Segregation analysis of autosomal dominant polycystic kidney disease

Abstract

The results of classical segregation analysis on 159 families with polycystic kidney disease (PKD) are presented. It had been previously estimated that about 95% of autosomal dominant PKD (ADPKD) families have PKD1, the gene localized to chromosome 16p. The main purpose of the study was to determine if PKD shows any segregation distortion and to obtain new estimates of the age-dependent penetrance. Penetrance at the early ages of onset has increased during the last decade, presumably because of improvements in renal imaging and consequent earlier age of diagnosis. In the current study, the mean age of diagnosis was estimated to be 20 years, with a standard deviation (SD) of 15.94. Under the best fitting model (autosomal dominant), over 70% penetrance was estimated by age 30 years, over 95% by 50 years, and 99% by 55 years.
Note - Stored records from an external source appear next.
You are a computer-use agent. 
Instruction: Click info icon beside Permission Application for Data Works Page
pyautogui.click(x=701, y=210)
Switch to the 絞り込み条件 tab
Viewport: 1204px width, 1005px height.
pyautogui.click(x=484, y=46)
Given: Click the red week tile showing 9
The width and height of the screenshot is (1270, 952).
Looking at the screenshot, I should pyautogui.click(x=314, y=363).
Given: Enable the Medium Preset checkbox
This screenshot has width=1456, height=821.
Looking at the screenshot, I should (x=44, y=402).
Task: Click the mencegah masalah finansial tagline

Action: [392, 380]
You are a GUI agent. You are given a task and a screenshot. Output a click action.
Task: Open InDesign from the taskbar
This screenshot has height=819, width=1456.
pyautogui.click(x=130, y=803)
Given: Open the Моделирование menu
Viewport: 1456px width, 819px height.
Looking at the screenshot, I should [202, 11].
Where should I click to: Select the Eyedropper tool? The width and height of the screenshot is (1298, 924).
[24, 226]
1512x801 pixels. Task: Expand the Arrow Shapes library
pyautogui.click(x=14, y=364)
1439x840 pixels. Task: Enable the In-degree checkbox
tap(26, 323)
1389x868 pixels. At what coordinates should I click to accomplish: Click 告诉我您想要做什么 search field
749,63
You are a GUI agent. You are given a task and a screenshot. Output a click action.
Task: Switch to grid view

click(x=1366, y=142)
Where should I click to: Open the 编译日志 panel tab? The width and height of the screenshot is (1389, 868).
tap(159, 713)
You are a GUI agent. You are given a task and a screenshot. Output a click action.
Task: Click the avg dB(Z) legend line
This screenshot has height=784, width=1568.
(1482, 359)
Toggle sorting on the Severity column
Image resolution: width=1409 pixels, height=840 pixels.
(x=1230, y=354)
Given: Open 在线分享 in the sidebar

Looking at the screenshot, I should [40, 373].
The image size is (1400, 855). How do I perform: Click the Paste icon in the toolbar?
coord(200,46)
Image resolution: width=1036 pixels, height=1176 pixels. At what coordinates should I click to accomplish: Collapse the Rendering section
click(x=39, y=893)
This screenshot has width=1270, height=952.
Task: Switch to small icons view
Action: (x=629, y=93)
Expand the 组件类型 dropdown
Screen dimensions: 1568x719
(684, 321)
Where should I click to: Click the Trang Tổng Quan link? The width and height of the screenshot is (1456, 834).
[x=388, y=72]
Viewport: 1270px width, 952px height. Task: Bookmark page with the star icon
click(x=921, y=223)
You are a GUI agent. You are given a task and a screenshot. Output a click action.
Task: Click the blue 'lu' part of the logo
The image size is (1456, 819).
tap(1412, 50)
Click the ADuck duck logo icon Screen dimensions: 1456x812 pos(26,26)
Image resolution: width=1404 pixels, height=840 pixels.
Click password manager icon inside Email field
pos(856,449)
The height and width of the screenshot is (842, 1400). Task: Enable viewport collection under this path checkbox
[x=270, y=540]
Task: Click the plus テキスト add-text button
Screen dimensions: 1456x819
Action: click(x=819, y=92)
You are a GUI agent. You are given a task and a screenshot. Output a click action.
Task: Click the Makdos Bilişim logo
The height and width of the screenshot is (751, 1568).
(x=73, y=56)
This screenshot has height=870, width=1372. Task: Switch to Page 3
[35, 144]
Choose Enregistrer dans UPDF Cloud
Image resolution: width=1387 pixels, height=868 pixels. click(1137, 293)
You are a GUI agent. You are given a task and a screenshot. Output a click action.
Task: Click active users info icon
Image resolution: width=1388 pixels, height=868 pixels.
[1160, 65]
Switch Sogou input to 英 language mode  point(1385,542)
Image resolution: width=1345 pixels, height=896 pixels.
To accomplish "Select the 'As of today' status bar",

Thus, diagnosis of this disease at an early age is possible without total reliance on DNA typing. The segregation ratio defined through the transmission probability in our model was not significantly different from 0.50, but its confidence limits were broad: 0.36 to 0.64. Neither transmission probability nor penetrance was significantly influenced by gender. The mutation rate was estimated to be 6.9 x 10(-5), in accordance with the previously observed high mutation rate for PKD. However, the mutation rate in our study may be overestimated because it neglects low penetrance alleles and phenocopies.